There should be no follow up to that. We shouldn't have to explain what that means. We shouldn't have to prove it. Yet here we are, judging Amber Heard; just as we've judged the women from before. (Leave Evan Rachel Wood alone.) I used to think I'd never be "the kind of woman" who ends up in an abusive relationship and that I could never possibly be my mom. Yet, it happened on multiple occasions. In fact, those that abused me most harshly, I loved. I was in love with their darkest parts and made them my own. I wrapped their issues around and felt the warmth of certain destruction; my familiar. I came from an abusive childhood. My father hurt me in every way. At a very young age I lost sight of healthy love. So I ran to those that mirrored what I'd always seen; sometimes I'd try to fix them and on the unlucky days they'd try to take me down with them. Addiction, abuse, a roller-coaster of emotions that started to lead to only one exit: Anger. I began to lash out, right on back. Then I'd carry the weight of believing that I was truly the monster in any scenario. Further and further I fell, until I almost didn't return. Sobriety was supposed to be my savior (laughable) but instead it became just a stepping stone, to the realization that I couldn't do it anymore. I couldn't accept this treatment, because it was and is wrong. We cannot keep normalizing "crazy women" and we certainly cannot continue to judge the women who are speaking out. She could be you. She is me. I recognize so much of myself in Amber Heard. I've thrown things. I have verbally abused. I have finally hit back. Back, being the key word here. Between the mental health issues, trauma, and being surrounded by drug use; I became what I saw around me: I was chaos, and I was surrounded by harm.

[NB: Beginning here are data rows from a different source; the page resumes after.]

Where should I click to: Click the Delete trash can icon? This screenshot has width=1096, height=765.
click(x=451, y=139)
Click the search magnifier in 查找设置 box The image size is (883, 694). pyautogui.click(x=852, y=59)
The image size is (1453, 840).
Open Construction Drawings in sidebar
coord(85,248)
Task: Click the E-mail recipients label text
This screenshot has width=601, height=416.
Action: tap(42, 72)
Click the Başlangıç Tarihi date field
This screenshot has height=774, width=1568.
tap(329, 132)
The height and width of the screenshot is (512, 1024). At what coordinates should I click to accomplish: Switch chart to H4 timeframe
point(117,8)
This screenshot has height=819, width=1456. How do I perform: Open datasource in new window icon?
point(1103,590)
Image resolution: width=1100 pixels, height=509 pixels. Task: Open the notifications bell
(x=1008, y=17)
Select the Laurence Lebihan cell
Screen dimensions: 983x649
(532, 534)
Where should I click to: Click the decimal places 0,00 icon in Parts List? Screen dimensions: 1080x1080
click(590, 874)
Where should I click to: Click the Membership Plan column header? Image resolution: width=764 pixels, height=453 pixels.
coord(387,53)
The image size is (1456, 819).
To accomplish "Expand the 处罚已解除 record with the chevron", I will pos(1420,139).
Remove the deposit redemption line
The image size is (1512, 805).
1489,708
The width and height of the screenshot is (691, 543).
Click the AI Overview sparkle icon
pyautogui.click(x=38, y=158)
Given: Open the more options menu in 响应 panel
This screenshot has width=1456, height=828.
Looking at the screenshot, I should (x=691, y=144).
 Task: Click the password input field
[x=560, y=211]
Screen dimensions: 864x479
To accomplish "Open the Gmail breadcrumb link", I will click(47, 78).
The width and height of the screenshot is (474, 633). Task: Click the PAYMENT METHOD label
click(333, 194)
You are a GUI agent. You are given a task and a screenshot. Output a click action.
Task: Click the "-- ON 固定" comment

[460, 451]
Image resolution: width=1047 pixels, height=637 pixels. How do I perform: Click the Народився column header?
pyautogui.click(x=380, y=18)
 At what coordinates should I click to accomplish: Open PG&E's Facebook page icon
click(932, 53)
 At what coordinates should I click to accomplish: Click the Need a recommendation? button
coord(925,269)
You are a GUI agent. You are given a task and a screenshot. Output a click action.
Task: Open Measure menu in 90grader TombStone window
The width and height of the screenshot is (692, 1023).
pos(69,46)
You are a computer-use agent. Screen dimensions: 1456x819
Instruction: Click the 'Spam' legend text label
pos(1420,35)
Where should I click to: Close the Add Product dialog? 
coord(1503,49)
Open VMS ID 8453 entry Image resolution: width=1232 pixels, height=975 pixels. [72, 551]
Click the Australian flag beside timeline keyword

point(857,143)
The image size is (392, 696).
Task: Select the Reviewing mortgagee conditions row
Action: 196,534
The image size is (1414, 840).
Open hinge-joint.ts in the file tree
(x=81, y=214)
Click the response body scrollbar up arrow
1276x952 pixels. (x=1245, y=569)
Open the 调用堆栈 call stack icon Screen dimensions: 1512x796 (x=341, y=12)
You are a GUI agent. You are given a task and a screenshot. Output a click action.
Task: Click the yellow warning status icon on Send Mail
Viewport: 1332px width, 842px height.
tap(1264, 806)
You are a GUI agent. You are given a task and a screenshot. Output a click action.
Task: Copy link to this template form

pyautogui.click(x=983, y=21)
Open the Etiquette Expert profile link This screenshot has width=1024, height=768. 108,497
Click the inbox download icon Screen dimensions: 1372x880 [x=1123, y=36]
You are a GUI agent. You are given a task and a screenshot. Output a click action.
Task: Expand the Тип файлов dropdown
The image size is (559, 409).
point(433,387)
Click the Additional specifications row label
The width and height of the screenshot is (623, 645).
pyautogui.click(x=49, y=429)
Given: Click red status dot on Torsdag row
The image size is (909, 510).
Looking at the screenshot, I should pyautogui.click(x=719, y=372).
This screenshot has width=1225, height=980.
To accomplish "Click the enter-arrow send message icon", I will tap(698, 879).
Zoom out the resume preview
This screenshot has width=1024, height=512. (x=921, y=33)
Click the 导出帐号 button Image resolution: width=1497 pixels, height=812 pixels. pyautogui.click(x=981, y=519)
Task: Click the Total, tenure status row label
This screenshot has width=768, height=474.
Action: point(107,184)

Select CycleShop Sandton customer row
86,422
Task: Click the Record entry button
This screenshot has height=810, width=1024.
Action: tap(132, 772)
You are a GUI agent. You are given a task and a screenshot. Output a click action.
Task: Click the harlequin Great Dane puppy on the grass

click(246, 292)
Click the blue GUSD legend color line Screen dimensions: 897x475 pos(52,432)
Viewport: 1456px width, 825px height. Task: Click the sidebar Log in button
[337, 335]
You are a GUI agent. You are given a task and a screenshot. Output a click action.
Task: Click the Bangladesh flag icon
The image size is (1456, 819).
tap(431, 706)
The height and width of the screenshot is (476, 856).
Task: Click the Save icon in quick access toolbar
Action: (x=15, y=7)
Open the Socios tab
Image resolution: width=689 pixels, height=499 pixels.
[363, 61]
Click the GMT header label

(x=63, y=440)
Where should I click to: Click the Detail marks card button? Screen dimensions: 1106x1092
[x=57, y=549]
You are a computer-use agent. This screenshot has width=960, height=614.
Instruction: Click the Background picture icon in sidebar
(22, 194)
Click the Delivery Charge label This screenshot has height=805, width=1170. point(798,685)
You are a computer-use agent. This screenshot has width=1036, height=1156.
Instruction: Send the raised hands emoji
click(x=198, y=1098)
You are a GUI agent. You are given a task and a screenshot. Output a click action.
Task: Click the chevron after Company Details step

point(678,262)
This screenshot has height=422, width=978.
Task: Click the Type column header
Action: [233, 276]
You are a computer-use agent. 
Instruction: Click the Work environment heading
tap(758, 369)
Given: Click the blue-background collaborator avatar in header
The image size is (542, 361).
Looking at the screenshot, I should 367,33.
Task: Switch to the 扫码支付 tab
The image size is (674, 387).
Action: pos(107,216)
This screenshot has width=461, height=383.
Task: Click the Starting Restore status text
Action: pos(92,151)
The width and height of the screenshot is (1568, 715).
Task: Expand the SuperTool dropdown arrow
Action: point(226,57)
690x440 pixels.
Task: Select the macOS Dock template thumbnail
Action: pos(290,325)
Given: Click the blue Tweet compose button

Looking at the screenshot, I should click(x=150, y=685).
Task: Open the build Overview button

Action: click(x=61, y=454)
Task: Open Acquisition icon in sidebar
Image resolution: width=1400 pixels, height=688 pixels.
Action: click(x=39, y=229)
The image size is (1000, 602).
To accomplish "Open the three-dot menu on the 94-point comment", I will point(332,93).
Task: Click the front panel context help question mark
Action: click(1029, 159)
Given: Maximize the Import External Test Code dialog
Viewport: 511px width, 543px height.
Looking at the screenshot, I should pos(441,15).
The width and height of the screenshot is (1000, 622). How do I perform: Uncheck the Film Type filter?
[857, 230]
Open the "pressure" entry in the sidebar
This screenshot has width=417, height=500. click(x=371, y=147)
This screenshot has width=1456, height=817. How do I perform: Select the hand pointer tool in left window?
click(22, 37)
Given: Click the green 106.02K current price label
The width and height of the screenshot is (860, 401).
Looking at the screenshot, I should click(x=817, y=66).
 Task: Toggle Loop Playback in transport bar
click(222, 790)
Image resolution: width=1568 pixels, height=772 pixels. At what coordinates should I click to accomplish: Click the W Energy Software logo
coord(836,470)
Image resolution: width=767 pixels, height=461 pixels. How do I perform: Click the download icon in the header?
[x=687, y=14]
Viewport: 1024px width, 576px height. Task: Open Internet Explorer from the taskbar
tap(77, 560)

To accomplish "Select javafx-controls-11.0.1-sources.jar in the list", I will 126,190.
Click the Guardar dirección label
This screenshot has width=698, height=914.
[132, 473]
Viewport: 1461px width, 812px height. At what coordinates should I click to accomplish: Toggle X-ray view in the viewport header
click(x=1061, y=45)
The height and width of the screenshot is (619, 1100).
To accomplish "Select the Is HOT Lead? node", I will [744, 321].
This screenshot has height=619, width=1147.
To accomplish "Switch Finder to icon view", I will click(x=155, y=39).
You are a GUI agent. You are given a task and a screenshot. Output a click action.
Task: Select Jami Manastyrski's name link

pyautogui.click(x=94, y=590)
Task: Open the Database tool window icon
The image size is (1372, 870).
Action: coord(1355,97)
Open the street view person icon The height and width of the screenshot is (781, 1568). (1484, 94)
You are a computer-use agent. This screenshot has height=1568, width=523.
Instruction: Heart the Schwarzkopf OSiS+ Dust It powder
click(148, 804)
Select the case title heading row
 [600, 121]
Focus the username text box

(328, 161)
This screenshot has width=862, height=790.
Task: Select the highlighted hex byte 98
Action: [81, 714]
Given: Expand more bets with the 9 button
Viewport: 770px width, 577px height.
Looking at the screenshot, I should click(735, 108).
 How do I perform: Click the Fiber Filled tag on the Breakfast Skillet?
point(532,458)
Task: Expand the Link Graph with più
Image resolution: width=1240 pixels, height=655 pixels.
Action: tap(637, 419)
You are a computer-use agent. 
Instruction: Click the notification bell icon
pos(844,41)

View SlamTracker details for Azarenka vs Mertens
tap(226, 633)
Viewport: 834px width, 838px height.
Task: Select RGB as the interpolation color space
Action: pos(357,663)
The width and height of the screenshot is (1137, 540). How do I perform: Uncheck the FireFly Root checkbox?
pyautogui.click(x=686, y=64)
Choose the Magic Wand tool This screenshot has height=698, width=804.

When we speak out we question ourselves. When we try to leave we get pulled back in. A small part of me still questions that night he told me I had eaten a cereal that I had never had before. Had I actually eaten that cereal before?

The answer is no.

The answer no evades you over time. What's the point in saying no? They won't listen. By losing your ability to say no you are losing your ability to exist as your true self. So you become a shell of a human. Their thoughts must be right because you can't remember, and they definitely will change, you have to make it work. You love them. You need them. It's crazy how much you can remember once you're out. You start to realize that maybe your memory isn't so bad after all. You realize that you can do a lot of things without them. It becomes so blatantly clear that things are actually easier without them.

Then you have to decide what to do when you leave. Do you stay silent and move on? All the while knowing that there is a new target. Or do you speak? In the case of Amber Heard, she was never going to be allowed to release herself from his grip. So she had to face the world; lay out her trauma on a silver platter. Then the world picked up that platter and clonked her on the head with it.

Sure, maybe she's crazy. I've been called crazy many times. I too have carried the title of "slut", "skank", "prude", "bitch", "gold-digger". Even with all of those labels there are some things you can't change: I was abused.